▶ [What is needed]:
Set down, without alteration, the lines from the one that contains "At what coordinates should I click to accomplish: Activate" through the final line of the material below.

(Material supplied)

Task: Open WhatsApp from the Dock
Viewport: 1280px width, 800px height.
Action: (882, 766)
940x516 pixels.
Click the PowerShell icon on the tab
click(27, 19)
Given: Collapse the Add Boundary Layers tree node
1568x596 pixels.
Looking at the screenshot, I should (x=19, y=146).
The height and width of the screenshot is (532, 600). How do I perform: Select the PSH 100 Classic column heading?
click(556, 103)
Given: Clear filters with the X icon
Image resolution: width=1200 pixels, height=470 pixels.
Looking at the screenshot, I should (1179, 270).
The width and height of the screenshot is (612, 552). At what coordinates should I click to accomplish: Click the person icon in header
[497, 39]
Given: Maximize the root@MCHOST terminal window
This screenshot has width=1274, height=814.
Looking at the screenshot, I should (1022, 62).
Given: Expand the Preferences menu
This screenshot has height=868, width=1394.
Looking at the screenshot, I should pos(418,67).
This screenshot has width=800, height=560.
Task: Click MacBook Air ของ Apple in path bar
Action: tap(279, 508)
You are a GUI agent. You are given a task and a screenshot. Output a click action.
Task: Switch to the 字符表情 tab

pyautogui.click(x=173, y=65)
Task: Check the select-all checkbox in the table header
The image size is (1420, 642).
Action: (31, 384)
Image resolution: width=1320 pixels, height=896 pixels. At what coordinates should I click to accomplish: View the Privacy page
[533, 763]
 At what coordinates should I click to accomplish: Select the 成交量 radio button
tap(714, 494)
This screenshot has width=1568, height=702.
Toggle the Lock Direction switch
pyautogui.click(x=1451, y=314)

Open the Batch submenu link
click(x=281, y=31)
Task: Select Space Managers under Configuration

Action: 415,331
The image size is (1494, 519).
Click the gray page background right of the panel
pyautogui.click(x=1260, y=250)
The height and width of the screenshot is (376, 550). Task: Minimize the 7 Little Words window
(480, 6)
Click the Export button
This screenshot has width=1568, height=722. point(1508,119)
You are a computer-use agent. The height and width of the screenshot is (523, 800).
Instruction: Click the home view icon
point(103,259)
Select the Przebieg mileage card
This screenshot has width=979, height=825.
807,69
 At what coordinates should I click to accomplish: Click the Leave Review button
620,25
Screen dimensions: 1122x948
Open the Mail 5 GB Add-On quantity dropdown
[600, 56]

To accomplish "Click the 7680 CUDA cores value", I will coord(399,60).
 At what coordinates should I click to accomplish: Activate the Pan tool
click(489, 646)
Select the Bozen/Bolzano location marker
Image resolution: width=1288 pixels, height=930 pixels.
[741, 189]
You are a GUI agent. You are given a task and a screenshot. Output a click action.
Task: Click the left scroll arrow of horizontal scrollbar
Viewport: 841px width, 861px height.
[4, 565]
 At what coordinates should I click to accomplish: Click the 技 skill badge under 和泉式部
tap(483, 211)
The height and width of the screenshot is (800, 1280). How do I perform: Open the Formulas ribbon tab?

(End Material supplied)

▶ [Reply]:
 At what coordinates should I click to accomplish: Activate the Pan tool
click(489, 646)
Select the Bozen/Bolzano location marker
Image resolution: width=1288 pixels, height=930 pixels.
[741, 189]
You are a GUI agent. You are given a task and a screenshot. Output a click action.
Task: Click the left scroll arrow of horizontal scrollbar
Viewport: 841px width, 861px height.
[4, 565]
 At what coordinates should I click to accomplish: Click the 技 skill badge under 和泉式部
tap(483, 211)
The height and width of the screenshot is (800, 1280). How do I perform: Open the Formulas ribbon tab?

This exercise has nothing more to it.